* _Source material_
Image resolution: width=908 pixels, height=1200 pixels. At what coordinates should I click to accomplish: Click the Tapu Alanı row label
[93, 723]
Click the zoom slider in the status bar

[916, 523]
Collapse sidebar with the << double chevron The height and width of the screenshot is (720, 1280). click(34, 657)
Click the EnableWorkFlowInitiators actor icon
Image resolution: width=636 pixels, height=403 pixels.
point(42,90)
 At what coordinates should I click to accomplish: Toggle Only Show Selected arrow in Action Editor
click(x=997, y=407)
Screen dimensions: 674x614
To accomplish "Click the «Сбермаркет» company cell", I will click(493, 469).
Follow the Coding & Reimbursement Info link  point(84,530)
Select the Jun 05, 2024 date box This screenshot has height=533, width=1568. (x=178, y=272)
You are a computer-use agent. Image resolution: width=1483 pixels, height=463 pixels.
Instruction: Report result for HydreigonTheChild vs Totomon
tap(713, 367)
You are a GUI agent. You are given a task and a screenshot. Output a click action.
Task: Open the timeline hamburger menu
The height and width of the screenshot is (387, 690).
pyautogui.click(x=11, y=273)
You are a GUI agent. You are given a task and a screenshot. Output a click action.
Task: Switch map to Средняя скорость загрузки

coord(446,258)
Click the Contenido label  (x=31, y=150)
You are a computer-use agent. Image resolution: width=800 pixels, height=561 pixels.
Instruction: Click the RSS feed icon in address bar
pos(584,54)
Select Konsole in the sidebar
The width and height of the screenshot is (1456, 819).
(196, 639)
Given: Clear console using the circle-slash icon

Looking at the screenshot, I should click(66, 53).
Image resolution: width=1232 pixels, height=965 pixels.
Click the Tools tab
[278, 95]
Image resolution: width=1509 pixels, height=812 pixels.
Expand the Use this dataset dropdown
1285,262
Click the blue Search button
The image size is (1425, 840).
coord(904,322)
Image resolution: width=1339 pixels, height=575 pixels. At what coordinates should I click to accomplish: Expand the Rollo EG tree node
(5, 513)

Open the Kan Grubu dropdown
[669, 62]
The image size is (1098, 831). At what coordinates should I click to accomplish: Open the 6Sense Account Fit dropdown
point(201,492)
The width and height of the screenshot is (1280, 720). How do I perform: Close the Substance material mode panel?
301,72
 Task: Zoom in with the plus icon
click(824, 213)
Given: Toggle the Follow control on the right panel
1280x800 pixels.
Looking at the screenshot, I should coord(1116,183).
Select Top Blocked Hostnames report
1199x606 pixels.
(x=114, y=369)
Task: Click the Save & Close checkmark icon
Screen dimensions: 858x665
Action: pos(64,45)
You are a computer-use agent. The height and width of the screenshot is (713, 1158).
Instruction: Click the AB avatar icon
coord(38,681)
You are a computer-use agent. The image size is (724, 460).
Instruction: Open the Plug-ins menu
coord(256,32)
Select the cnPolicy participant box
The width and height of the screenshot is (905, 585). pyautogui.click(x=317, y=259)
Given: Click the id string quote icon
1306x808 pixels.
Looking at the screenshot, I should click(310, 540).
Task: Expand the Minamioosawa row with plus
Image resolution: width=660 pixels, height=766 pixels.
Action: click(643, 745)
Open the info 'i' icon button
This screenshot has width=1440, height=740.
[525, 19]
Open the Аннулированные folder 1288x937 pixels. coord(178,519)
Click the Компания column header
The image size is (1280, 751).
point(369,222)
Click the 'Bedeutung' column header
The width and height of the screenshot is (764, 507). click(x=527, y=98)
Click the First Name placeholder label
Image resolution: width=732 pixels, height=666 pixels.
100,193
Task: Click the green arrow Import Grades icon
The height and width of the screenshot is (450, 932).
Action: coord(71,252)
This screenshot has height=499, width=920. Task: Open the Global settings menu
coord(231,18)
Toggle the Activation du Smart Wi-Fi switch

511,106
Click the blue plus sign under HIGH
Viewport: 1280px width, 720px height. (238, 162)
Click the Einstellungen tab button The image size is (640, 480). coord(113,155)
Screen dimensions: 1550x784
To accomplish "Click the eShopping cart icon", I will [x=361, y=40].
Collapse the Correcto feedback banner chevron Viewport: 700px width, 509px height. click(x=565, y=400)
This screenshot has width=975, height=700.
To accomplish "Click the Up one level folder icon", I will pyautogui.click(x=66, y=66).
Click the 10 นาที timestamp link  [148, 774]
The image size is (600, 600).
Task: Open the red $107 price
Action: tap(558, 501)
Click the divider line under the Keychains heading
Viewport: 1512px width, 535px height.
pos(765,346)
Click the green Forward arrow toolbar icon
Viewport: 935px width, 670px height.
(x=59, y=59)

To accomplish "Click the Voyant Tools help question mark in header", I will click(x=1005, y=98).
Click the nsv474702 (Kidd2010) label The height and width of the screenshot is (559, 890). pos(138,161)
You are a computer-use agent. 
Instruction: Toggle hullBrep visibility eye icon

* _What needs to be done_
Retype, exactly as written, each line from the one that has "Image resolution: width=660" to the bottom of the entries above, and include both of those lines.

* _Solution for this exercise_
Image resolution: width=660 pixels, height=766 pixels.
Action: click(643, 745)
Open the info 'i' icon button
This screenshot has width=1440, height=740.
[525, 19]
Open the Аннулированные folder 1288x937 pixels. coord(178,519)
Click the Компания column header
The image size is (1280, 751).
point(369,222)
Click the 'Bedeutung' column header
The width and height of the screenshot is (764, 507). click(x=527, y=98)
Click the First Name placeholder label
Image resolution: width=732 pixels, height=666 pixels.
100,193
Task: Click the green arrow Import Grades icon
The height and width of the screenshot is (450, 932).
Action: coord(71,252)
This screenshot has height=499, width=920. Task: Open the Global settings menu
coord(231,18)
Toggle the Activation du Smart Wi-Fi switch

511,106
Click the blue plus sign under HIGH
Viewport: 1280px width, 720px height. (238, 162)
Click the Einstellungen tab button The image size is (640, 480). coord(113,155)
Screen dimensions: 1550x784
To accomplish "Click the eShopping cart icon", I will [x=361, y=40].
Collapse the Correcto feedback banner chevron Viewport: 700px width, 509px height. click(x=565, y=400)
This screenshot has width=975, height=700.
To accomplish "Click the Up one level folder icon", I will pyautogui.click(x=66, y=66).
Click the 10 นาที timestamp link  [148, 774]
The image size is (600, 600).
Task: Open the red $107 price
Action: tap(558, 501)
Click the divider line under the Keychains heading
Viewport: 1512px width, 535px height.
pos(765,346)
Click the green Forward arrow toolbar icon
Viewport: 935px width, 670px height.
(x=59, y=59)

To accomplish "Click the Voyant Tools help question mark in header", I will click(x=1005, y=98).
Click the nsv474702 (Kidd2010) label The height and width of the screenshot is (559, 890). pos(138,161)
You are a computer-use agent. 
Instruction: Toggle hullBrep visibility eye icon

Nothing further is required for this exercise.